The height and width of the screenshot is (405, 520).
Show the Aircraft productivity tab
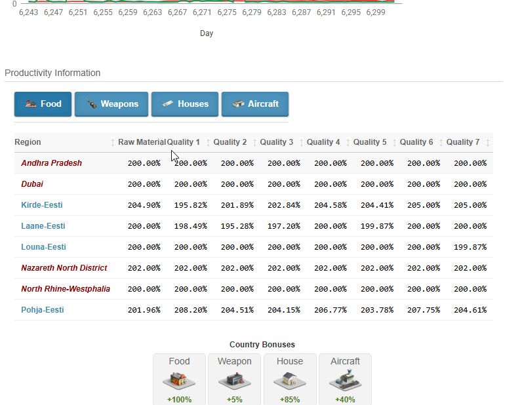point(254,104)
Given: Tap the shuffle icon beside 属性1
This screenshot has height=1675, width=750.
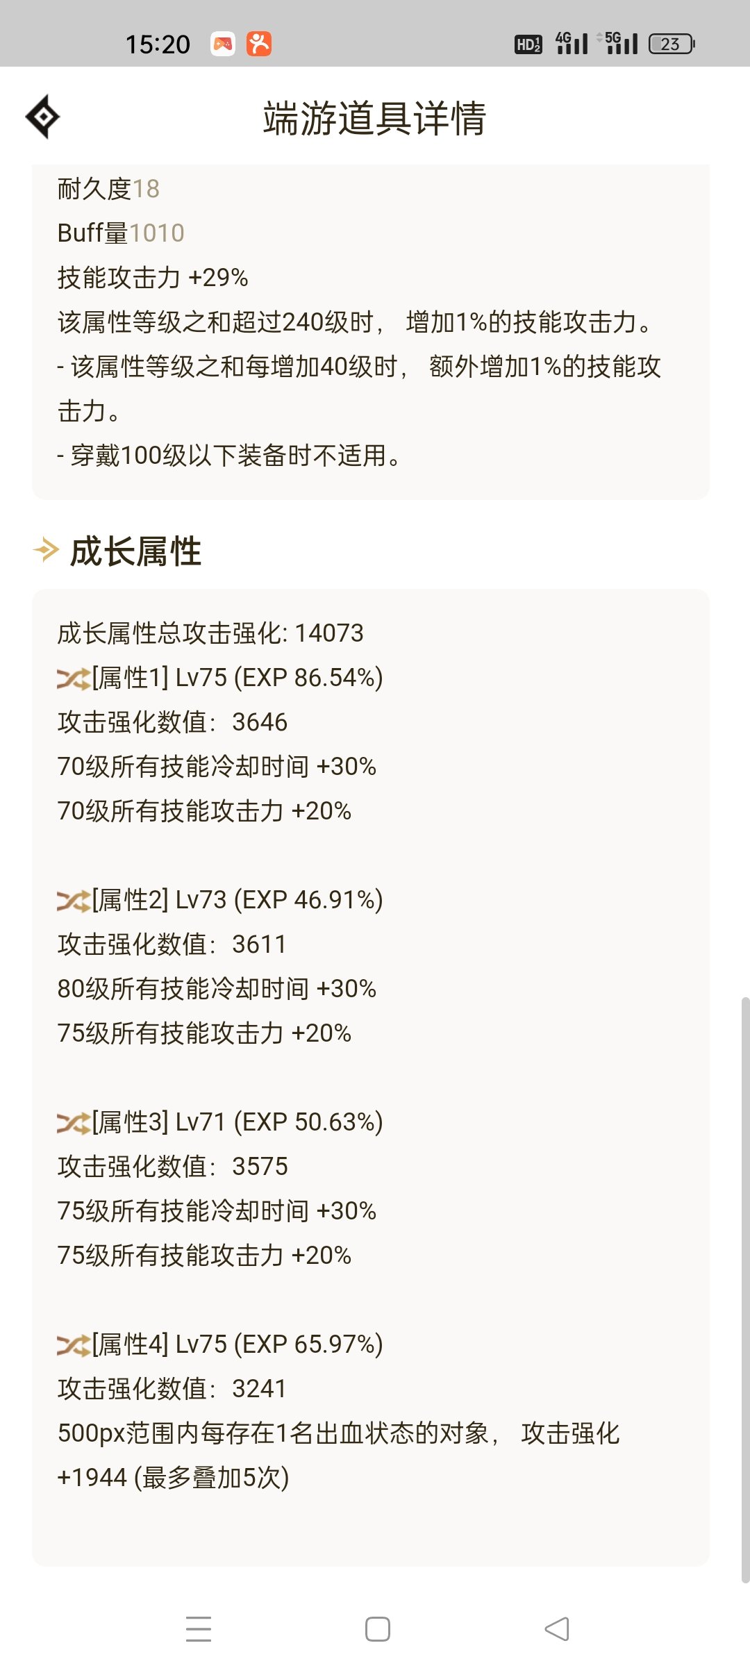Looking at the screenshot, I should click(x=73, y=678).
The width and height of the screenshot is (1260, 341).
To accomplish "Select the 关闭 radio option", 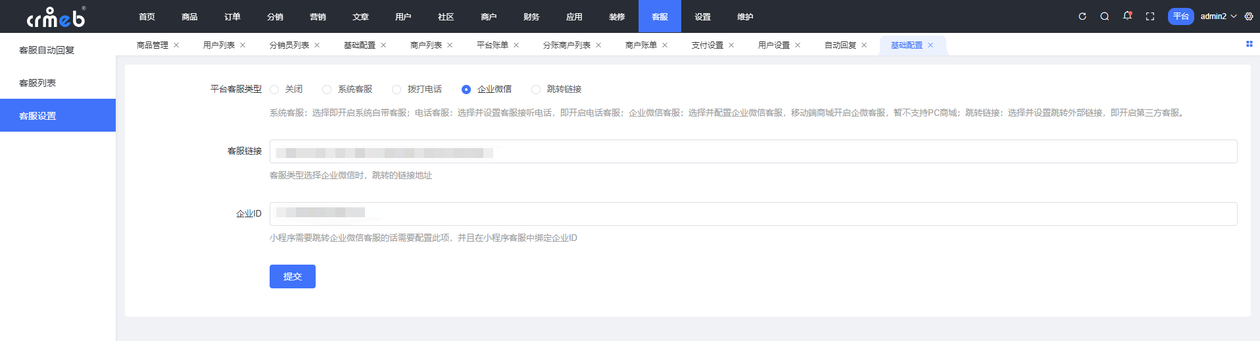I will [274, 90].
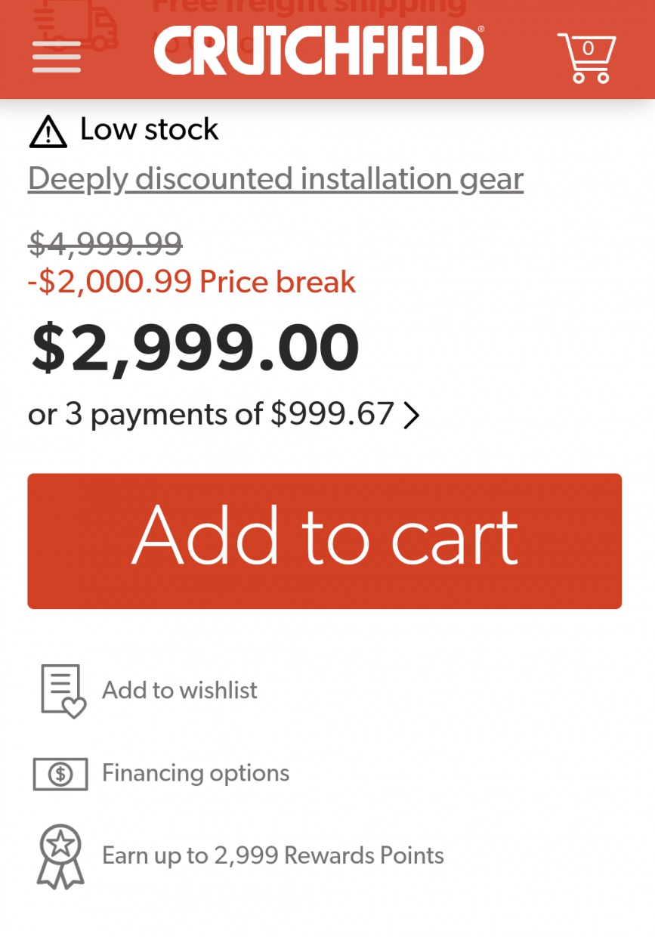Select the 'Add to wishlist' text link
The image size is (655, 937).
click(x=180, y=690)
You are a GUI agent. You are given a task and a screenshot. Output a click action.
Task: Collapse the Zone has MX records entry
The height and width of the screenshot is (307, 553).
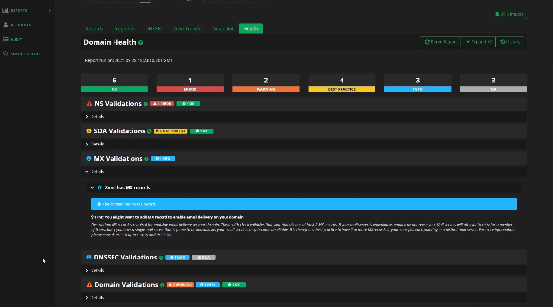(92, 187)
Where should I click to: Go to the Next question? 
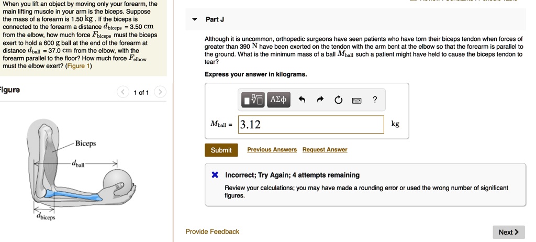click(x=508, y=232)
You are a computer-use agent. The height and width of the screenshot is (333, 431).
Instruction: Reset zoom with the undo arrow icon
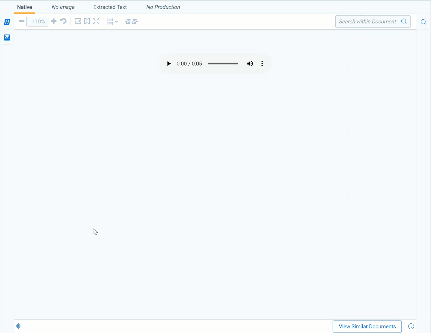(63, 21)
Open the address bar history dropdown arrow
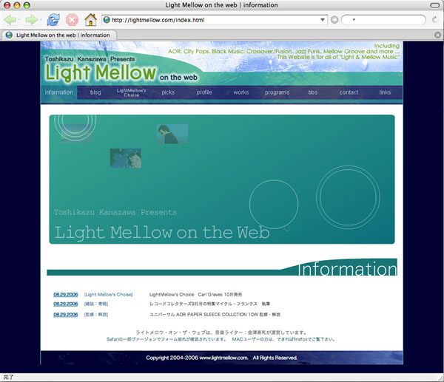Viewport: 444px width, 382px height. [323, 20]
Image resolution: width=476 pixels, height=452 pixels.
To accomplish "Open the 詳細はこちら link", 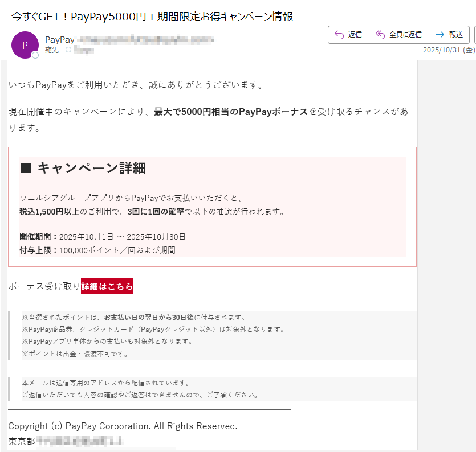I will tap(107, 286).
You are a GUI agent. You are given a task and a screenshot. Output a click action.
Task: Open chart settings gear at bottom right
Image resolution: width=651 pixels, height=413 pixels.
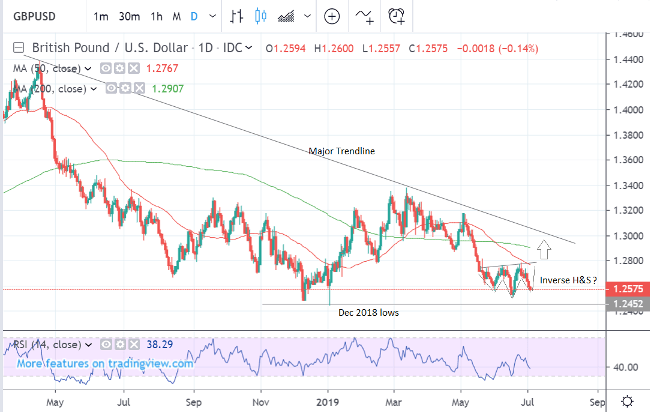click(628, 401)
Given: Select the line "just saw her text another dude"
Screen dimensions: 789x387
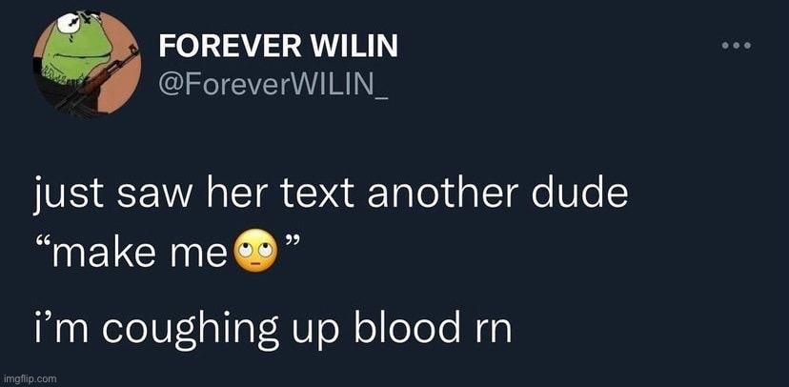Looking at the screenshot, I should point(331,195).
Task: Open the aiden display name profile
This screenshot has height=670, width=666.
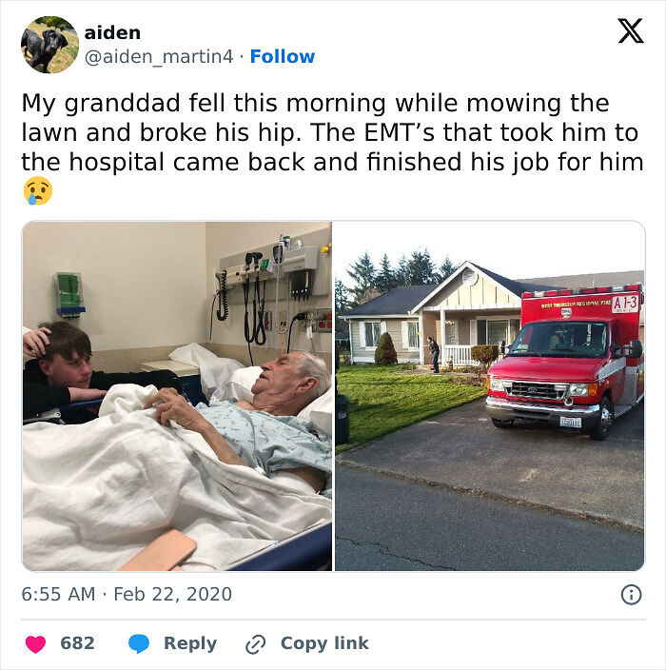Action: tap(112, 32)
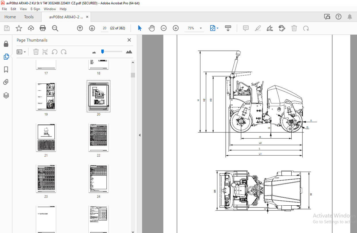Zoom in using the plus button
357x233 pixels.
(x=175, y=28)
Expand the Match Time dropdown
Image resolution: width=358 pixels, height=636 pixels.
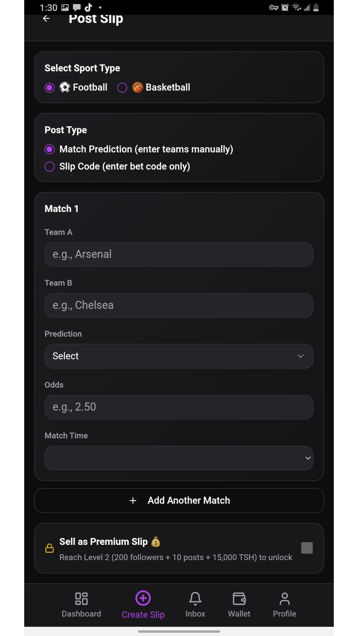click(179, 458)
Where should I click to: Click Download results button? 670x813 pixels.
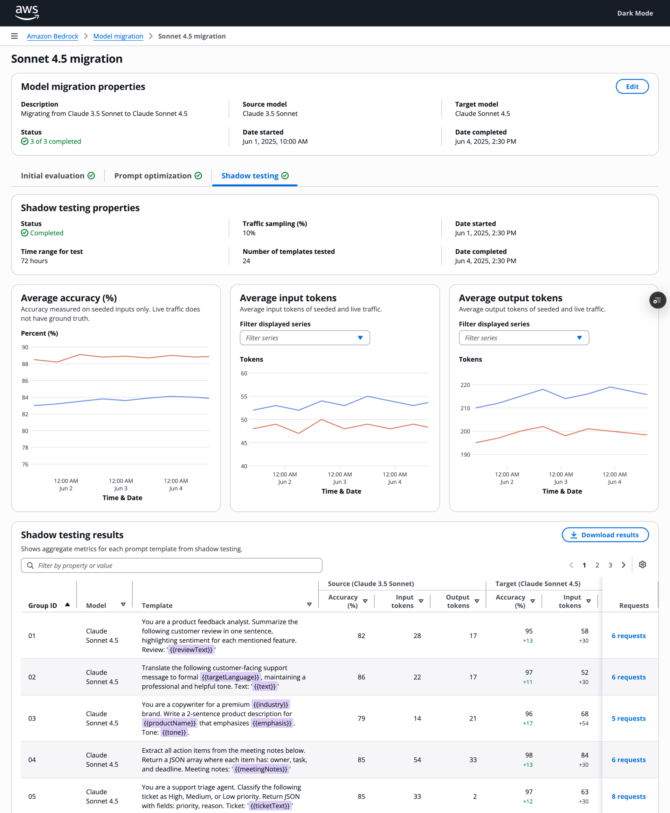click(x=605, y=535)
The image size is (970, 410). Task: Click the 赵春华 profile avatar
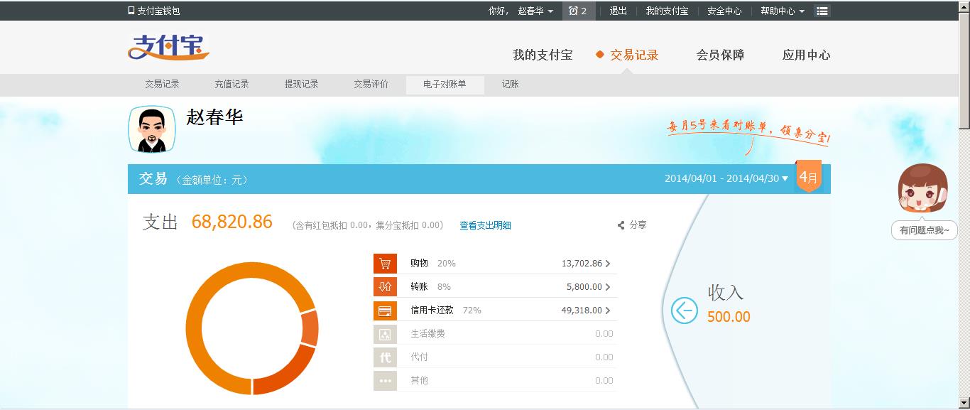pos(151,130)
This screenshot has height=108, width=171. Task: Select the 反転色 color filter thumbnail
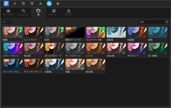(116, 32)
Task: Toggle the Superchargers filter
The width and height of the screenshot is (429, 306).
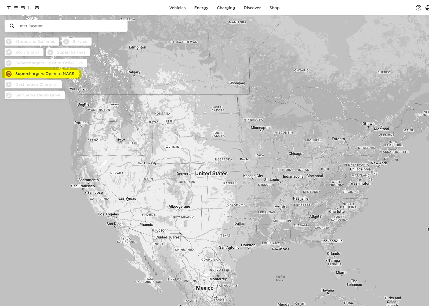Action: point(68,52)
************
*TASK REQUIREMENTS*. Do not include pictures. Copy only the lines running from the line with "The image size is (970, 410)." through the last line of the records, exactly as they appear.

*SOLVED EXERCISE*.
The image size is (970, 410). Task: Click the 赵春华 profile avatar
pos(151,130)
This screenshot has height=108, width=171. Task: Select the 反転色 color filter thumbnail
(116, 32)
Task: Toggle the Superchargers filter
The width and height of the screenshot is (429, 306).
Action: point(68,52)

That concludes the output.